■ What to work on
Please quote the material below, beginning at the line that contains "Image resolution: width=456" and continuing through the end. Leave the pictures out.

■ Source records
__________

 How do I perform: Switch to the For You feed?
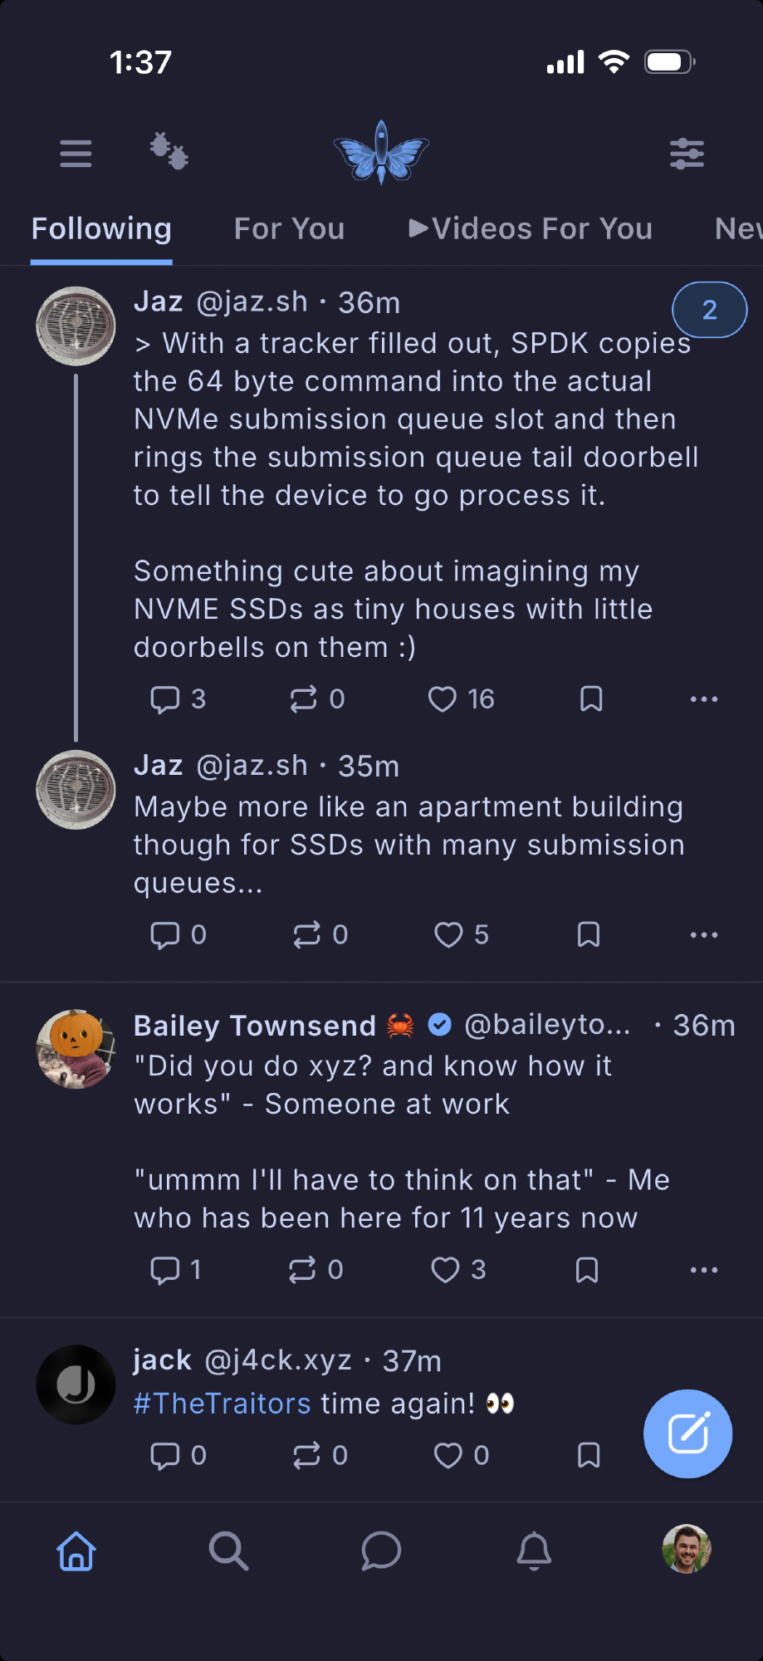point(289,228)
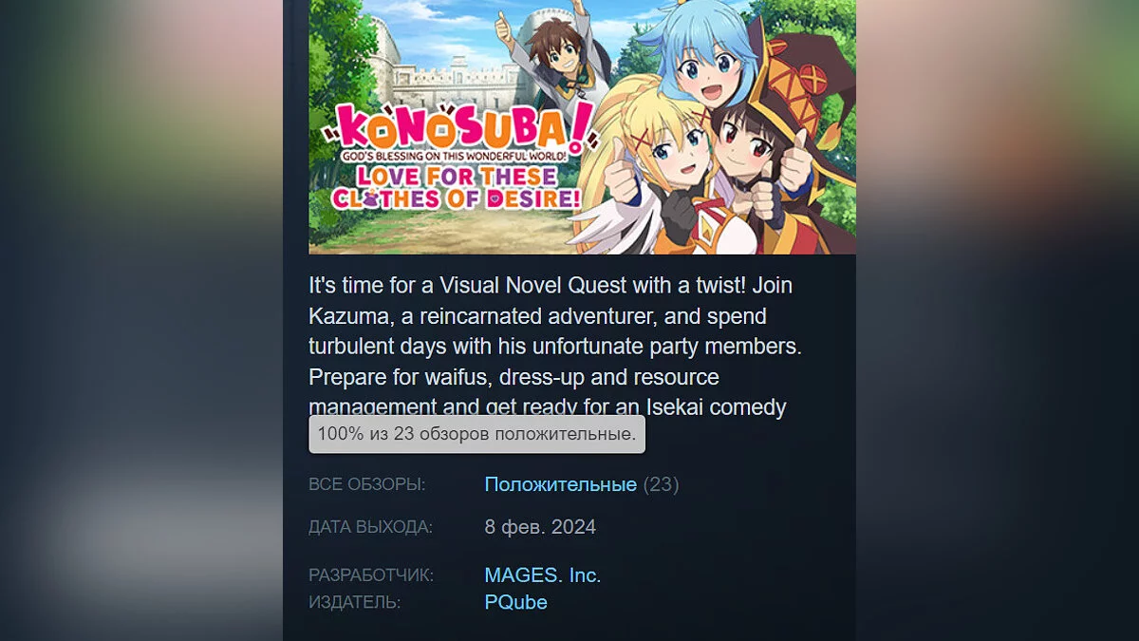Click the blurred background left of the panel
1139x641 pixels.
click(141, 320)

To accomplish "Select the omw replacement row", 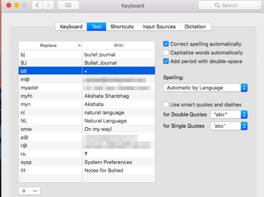I will click(50, 129).
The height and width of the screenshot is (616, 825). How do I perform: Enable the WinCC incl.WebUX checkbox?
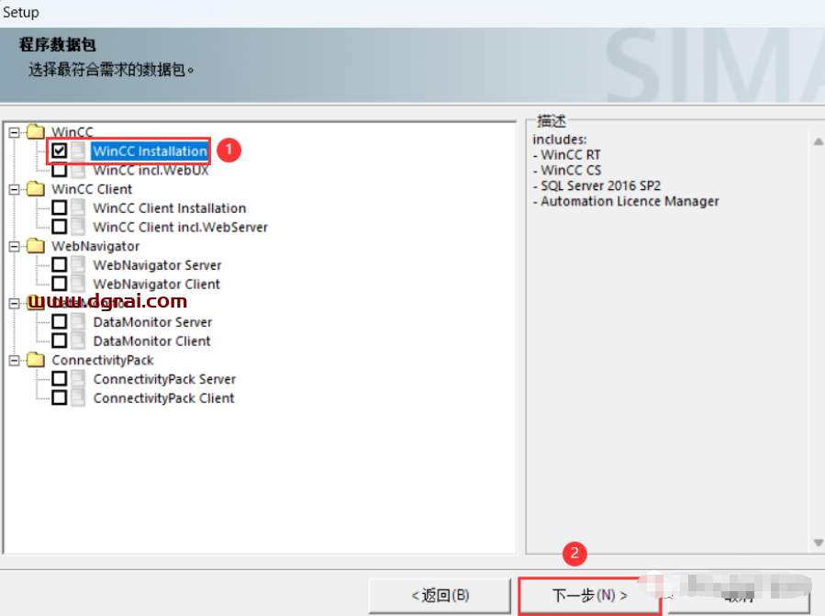click(x=60, y=170)
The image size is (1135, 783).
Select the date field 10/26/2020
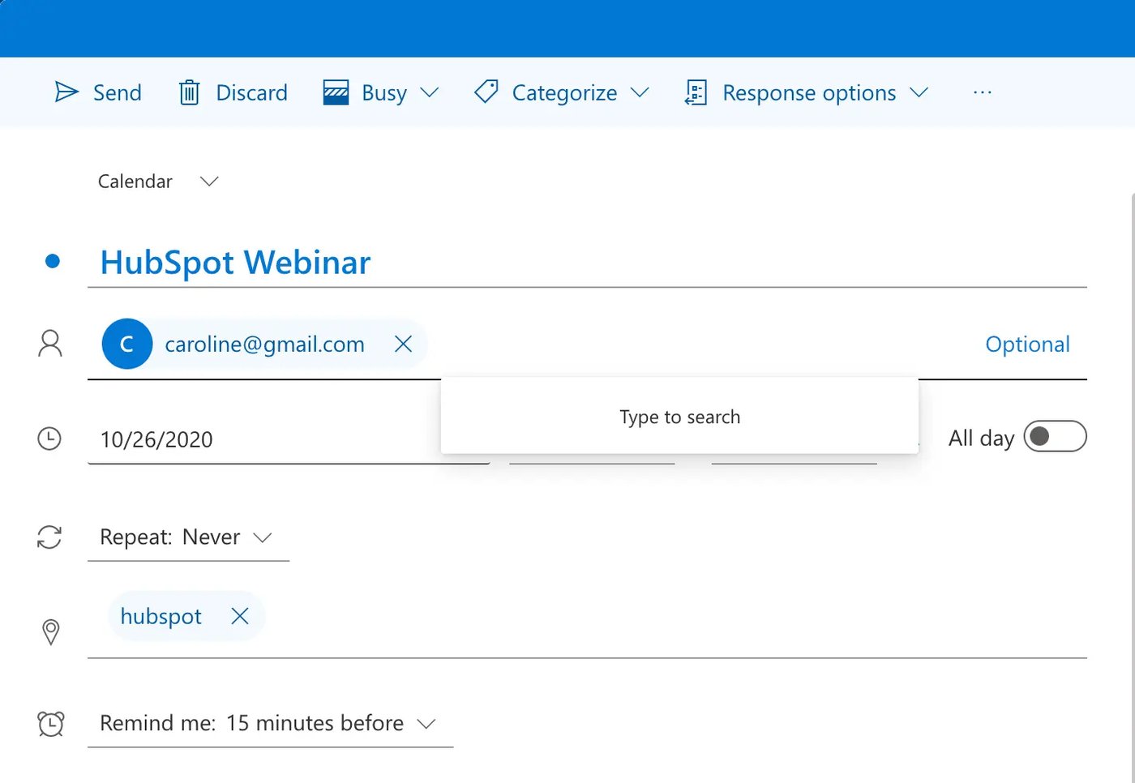click(x=156, y=439)
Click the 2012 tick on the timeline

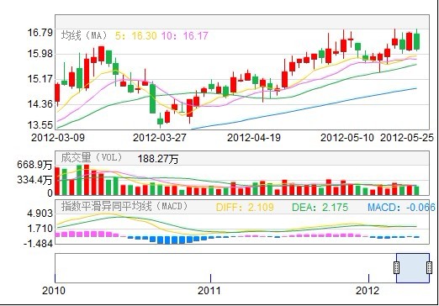tap(368, 278)
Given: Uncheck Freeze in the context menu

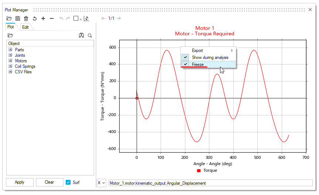Looking at the screenshot, I should click(198, 65).
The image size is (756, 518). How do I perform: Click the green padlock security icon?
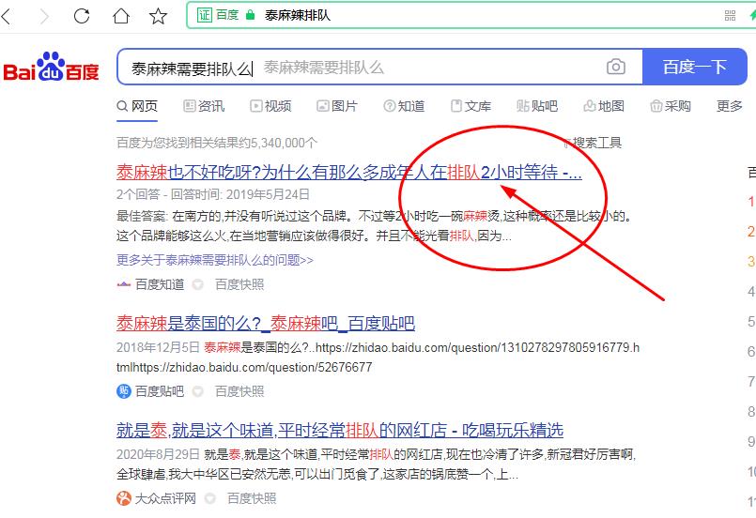point(250,16)
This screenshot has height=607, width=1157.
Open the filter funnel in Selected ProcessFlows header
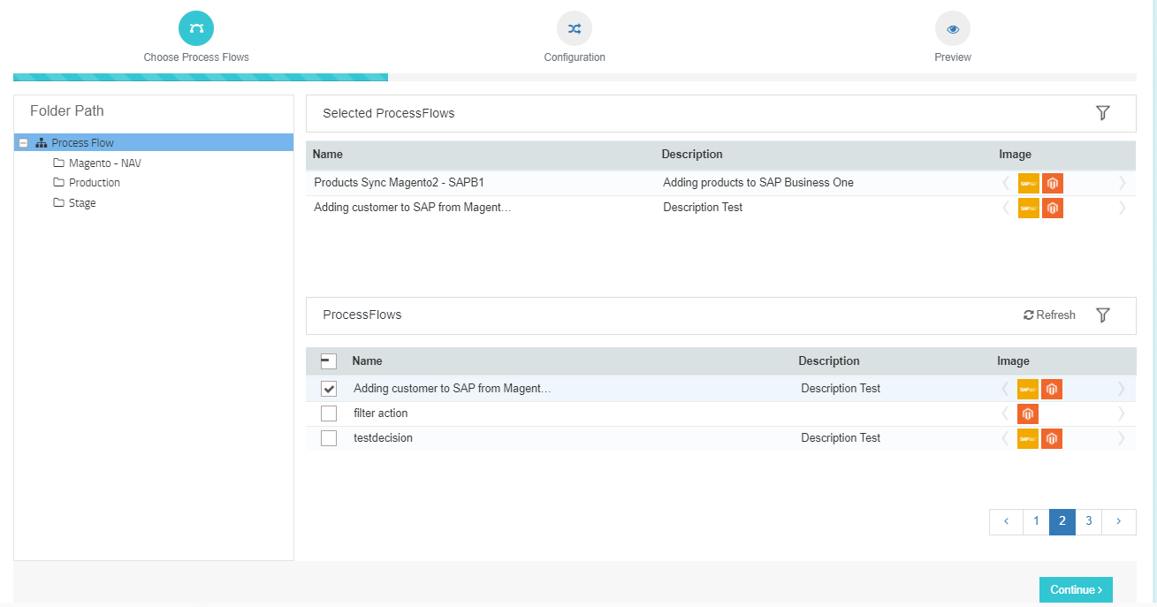coord(1102,113)
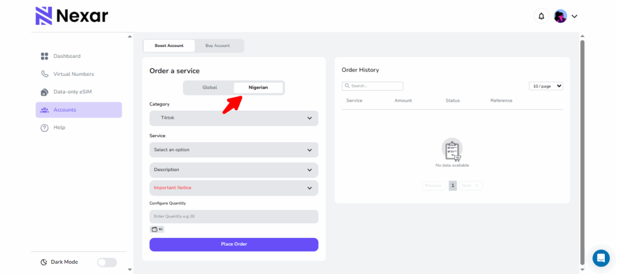Image resolution: width=617 pixels, height=274 pixels.
Task: Open the notifications bell
Action: tap(541, 16)
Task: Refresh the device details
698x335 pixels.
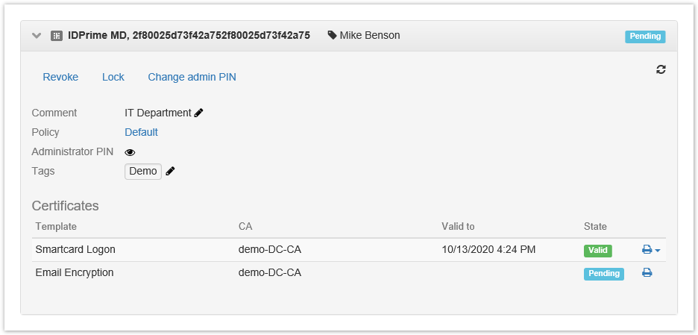Action: coord(661,69)
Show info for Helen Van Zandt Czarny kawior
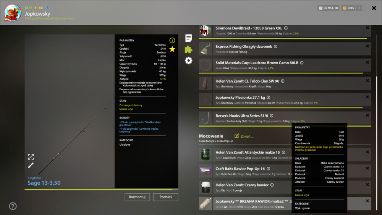This screenshot has width=382, height=215. tap(272, 185)
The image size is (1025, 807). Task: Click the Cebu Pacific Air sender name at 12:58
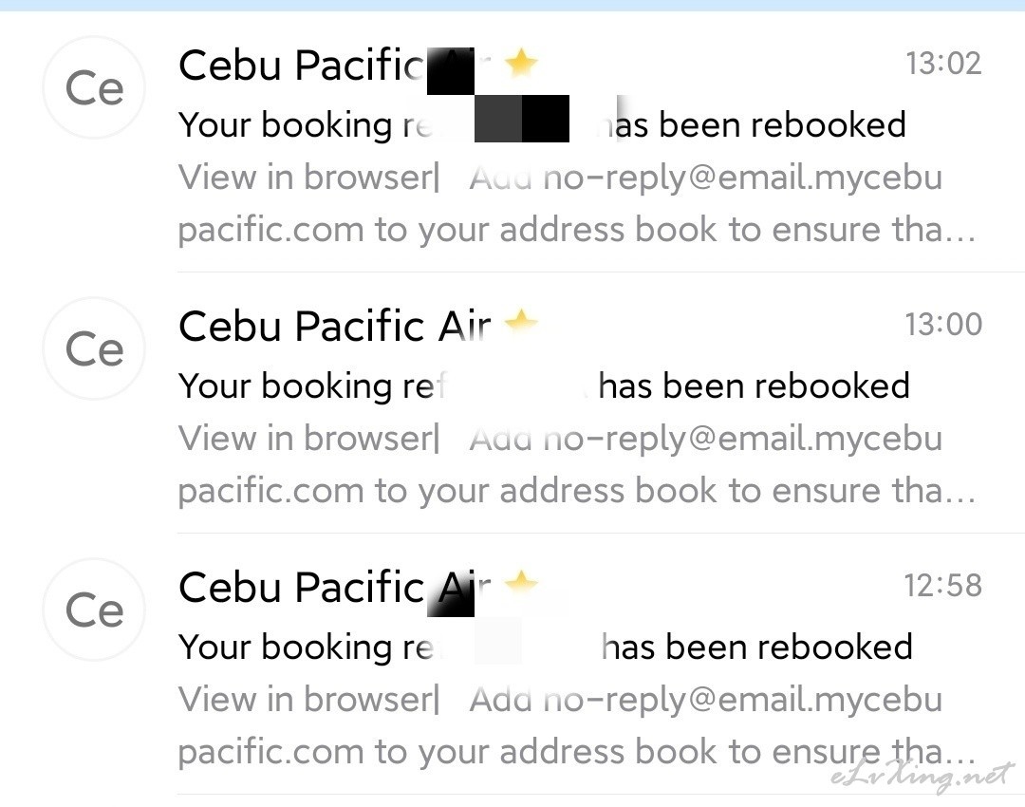(x=334, y=587)
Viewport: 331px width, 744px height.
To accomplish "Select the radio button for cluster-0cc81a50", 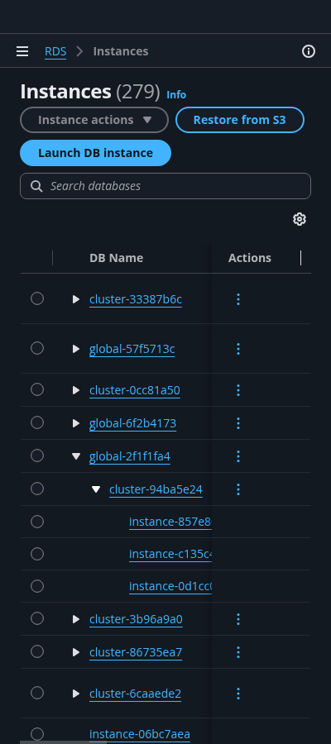I will (x=37, y=389).
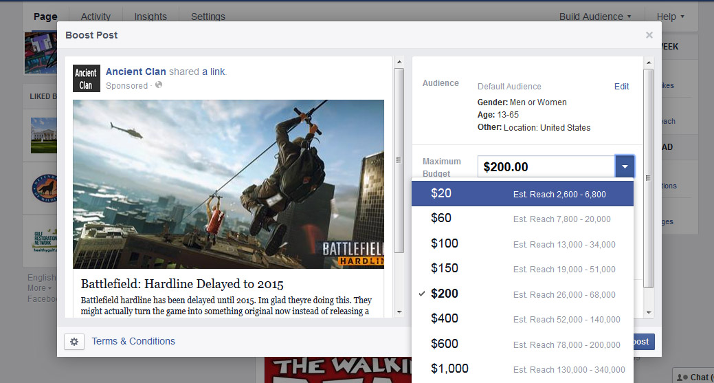Pick the $600 budget option

pyautogui.click(x=522, y=344)
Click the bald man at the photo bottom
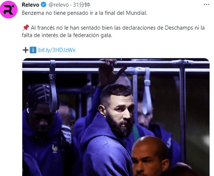 (150, 156)
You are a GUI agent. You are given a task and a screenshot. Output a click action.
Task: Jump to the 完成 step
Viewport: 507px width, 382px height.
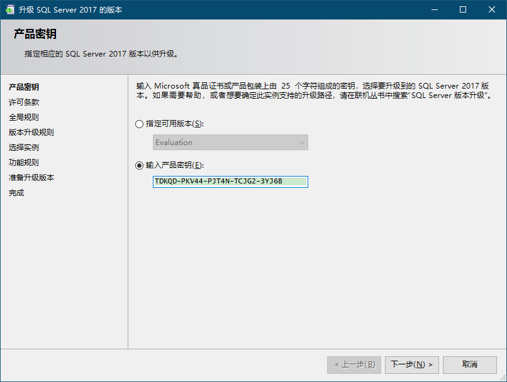[16, 192]
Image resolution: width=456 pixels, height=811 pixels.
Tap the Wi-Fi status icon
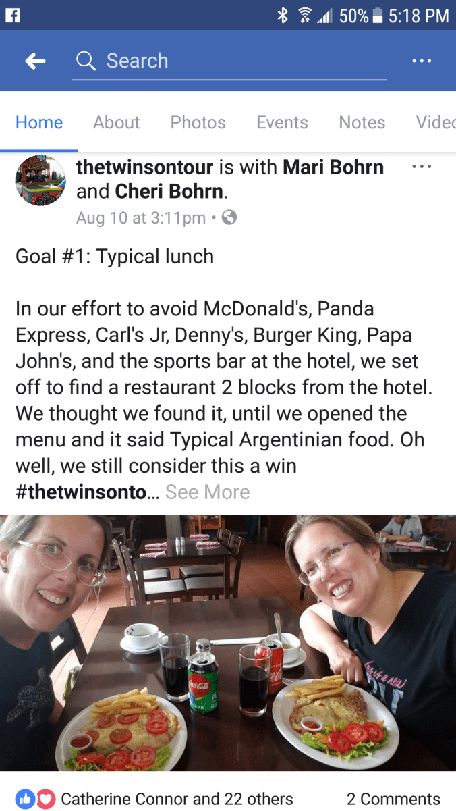[x=304, y=16]
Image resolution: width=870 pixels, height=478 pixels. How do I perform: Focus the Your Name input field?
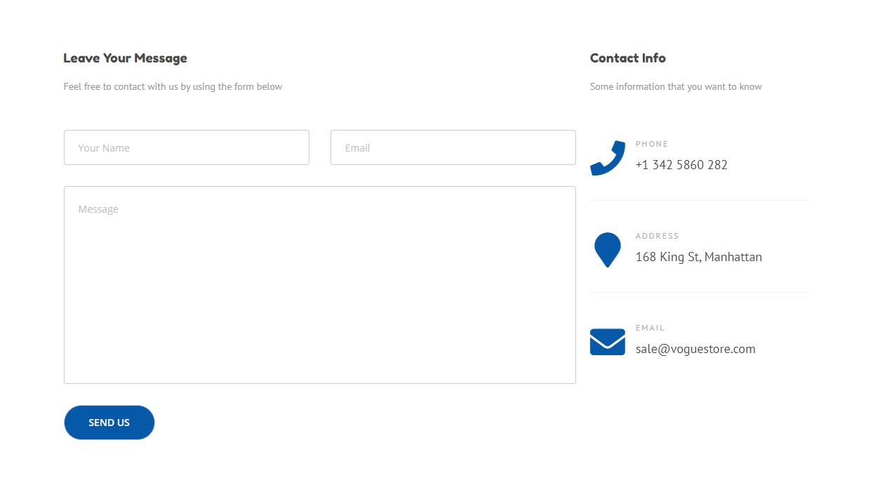coord(187,147)
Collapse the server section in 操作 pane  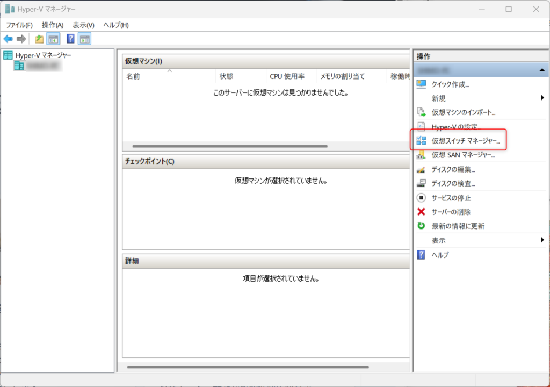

__________

■ Response to the exercise
Image resolution: width=456 pixels, height=811 pixels.
Tap the Wi-Fi status icon
[x=304, y=16]
Image resolution: width=870 pixels, height=478 pixels. How do I perform: Focus the Your Name input field?
coord(187,147)
Collapse the server section in 操作 pane  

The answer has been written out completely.